Golden Time

時はお金で買えません

【家族募集します】第4話 3組のシングル家族の組み合わせは偶然だと気づく時


大人の事情で3つのシングル家庭が集まっているのであって、その3家族がこの組み合わせであることは偶然のものであることに気付かされる3人の親…と一人の家賃収入者。袖振り合うも他生の縁を地で行く展開。1クールでは描ききれないテーマを内包している様に思える。

お気楽な人たち

お金出し合ってみんなで楽しく家族やりましょうって俺からすると随分お気楽な人たちだなって

共同生活に関する礼の元夫のこの感覚は正しいと思う。元夫は、金銭問題や女性問題ではなく、価値観の相違で別居しているだけであり、法律上は元夫ではなく現在も夫である。そんな彼にしてみれば、『にじや』での生活は理解不能でもおかしくない。なぜ自分との生活はダメでそんな者たちとの生活は良いのか分からないだろうから。お風呂の順番のバタバタを見ているだけで、これを毎日は無理だと思った。あと、出し合っているわけではなく、蒼介に支払っているというのが正しい。家族募集の制度は、純粋な共同生活ではなく、同居している人のうちの1人にお金が集まるシステムである。

これ、一方的に蒼介が利益を得るというわけではなく、お金を得ている以上、それに伴う義務が生ずる。この辺り、何も問題が起きていないうちは良いが、問題が起きると途端に蒼介の首を絞めることになるが、その辺り、蒼介は考えていないと思われる。

怪しい?父娘

まだ募集していたのか…そんな蒼介の商売っ気が仇となる。新たにやってきた父娘は既に出来上がりつつある"家族"には異物に見えるのではないかな。順番が違えば自分たちがその立場になっていたことになる。それを皆は分かっている。その上で礼は自分たちの生活を守るために発言するし、蒼介も新たに申し込んだ父も発言する。部屋がないとか、家賃収入とか、娘一人だけ預かってもらうとか、大人それぞれの思惑が表に出てきて、募集で集まってくる家族というものの意味が一筋縄で行かないことが端的に出ていた。

いつきとその父

いつきの父黒崎は、いつきのことを考えている様に見える。しかし仕事が忙しく子供と接する時間がない。とにかく時間がない。その意味で俊平とは真逆の生き方と言える。子供優先か仕事優先か。今回の話で俊平が義父母のところに陽と訪れるシーンが描かれていることから、俊平が陽のこと最優先で仕事の順位を下げられているのは、会社が非常に理解があることもあるが、義父母からの金銭的援助があるのではと推測する。黒崎は、その様な選択が出来ず、切羽詰まって『にじや』に来たとも考えられる。その意味で、いきがかり上、家族になった俊平よりも黒崎の方が、家族を制度として求めている様に思う。同じく自分から『にじや』に来ためいくに近い。

しばらく一人にさせてください

新しく家族募集の広告を見た父娘により、他の家族の問題を見せられ、その一部を引き受けなければならない様な事態になりそうになって、自分を見つめなおして初めて、礼は、雫のことを第一に考え正しく生きること、という考えそのものに囚われていることに気づきつつあるのかもしれない。

俊平たちと黒崎父娘について話し合う中で、礼は、

自分達の生活で精一杯じゃないですか これ以上他人の問題を抱え込むなんてホントにおせっかいがすぎます

と言っている。しかし、礼が『にじや』で生活をすることを選んだのは、そのおせっかいがあるからだったことを忘れている。これは、夫に言われた「随分お気楽な人たちだな」という言葉にもつながる。礼の同居人である俊平やめいくは、「自分達の生活で精一杯」なのに「随分お気楽」なので、黒崎父娘との同居の方法も模索しているのである。

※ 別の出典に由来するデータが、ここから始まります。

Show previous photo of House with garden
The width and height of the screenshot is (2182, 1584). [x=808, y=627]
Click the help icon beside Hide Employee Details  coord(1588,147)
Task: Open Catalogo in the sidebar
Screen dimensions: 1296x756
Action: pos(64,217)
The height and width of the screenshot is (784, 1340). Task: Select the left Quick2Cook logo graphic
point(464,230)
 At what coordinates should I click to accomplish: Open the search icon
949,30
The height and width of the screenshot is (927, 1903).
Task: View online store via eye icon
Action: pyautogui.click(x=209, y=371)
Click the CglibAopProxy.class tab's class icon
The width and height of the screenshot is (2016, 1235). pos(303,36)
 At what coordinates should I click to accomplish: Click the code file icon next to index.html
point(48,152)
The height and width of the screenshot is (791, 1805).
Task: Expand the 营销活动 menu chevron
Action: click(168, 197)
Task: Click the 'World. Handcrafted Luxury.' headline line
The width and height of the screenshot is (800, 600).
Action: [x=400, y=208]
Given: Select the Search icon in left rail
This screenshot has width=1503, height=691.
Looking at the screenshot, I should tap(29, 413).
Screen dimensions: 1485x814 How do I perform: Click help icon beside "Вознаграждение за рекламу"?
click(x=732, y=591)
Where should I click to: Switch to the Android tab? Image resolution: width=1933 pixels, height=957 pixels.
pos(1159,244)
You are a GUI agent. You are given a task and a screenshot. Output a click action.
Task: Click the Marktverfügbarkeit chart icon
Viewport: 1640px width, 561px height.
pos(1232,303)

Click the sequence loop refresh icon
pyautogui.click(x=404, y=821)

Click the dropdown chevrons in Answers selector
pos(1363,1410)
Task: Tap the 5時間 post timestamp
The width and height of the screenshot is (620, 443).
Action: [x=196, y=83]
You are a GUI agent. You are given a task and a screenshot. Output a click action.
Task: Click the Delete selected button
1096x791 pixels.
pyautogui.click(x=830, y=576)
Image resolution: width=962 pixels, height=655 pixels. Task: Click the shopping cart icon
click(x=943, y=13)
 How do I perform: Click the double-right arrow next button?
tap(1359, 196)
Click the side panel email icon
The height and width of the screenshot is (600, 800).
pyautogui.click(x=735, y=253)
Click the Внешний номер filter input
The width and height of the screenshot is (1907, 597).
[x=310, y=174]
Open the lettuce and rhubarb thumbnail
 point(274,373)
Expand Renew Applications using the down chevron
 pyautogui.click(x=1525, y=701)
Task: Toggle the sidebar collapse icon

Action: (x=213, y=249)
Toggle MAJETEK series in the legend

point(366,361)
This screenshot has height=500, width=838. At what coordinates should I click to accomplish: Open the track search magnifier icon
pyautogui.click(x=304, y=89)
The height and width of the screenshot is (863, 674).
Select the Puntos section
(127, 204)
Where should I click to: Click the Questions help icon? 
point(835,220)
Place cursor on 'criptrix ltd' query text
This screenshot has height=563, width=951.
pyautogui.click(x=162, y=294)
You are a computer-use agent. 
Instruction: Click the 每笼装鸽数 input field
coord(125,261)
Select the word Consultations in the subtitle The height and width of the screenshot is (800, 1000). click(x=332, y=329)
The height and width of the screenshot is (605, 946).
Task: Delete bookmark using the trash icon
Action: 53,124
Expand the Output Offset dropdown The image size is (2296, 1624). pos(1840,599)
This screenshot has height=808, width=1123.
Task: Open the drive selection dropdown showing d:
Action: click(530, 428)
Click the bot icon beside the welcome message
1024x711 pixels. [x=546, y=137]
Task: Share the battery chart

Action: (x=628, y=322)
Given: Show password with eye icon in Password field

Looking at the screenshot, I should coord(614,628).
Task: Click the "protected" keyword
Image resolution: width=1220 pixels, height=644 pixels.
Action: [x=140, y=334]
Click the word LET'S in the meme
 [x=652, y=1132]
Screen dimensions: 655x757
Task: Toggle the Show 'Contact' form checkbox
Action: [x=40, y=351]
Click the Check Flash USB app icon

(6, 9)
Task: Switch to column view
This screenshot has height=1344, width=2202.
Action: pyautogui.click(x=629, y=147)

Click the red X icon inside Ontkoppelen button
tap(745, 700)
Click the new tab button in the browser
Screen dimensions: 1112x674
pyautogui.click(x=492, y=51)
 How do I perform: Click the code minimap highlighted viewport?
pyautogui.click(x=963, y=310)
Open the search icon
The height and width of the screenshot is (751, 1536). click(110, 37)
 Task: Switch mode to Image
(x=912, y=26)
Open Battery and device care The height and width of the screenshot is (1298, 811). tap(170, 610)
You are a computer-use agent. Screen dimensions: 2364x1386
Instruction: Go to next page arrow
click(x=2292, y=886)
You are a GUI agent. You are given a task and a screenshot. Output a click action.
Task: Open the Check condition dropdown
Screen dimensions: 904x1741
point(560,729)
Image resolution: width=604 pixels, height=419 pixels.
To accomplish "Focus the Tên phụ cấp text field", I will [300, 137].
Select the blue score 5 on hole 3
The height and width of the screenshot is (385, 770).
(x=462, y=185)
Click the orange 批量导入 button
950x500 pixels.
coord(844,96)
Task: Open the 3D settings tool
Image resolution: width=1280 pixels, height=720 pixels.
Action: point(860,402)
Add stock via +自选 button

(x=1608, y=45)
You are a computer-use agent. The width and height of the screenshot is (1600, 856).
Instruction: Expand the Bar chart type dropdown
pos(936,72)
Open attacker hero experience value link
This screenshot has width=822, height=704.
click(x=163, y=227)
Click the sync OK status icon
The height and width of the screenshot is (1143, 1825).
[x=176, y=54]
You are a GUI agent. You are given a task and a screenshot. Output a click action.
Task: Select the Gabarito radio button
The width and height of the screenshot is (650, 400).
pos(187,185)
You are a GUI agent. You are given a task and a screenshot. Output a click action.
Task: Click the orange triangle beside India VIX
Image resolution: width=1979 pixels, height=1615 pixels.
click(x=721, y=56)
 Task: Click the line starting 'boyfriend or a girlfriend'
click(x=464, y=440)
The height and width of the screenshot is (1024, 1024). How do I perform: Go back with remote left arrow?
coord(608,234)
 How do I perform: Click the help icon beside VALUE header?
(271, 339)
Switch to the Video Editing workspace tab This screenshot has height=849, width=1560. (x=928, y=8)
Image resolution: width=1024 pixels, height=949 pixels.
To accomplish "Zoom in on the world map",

黒崎父娘のことについての話し合いでは混乱し、落ち着かせるために自室に出たり入ったりした上で、「しばらく一人にさせてください」と、屋上に行く。一人にさせてくれた言ったにも関わらず、まさに"おせっかいがすぎる"俊平がしゃしゃり出て、その俊平との会話で混乱から抜け出せたという展開も含め、ドラマだなと思う。しかし礼のキャラとしてのレベルが1つ上がったことは分かる。

組合せ

黒崎といつきがもし加われば、親と子の性別組合せパターンが全部揃うことになる。つまり、

俊平:父息子、礼:母娘、めいく:母息子

だったので、残るは父娘パターン。ここに黒崎父娘が入れば、全パターン制覇ということ。

次回に続く

新しくやってきた父娘の話は、お断りして終了というわけには行かなかった。娘が再訪して振り出しに戻るって感じ。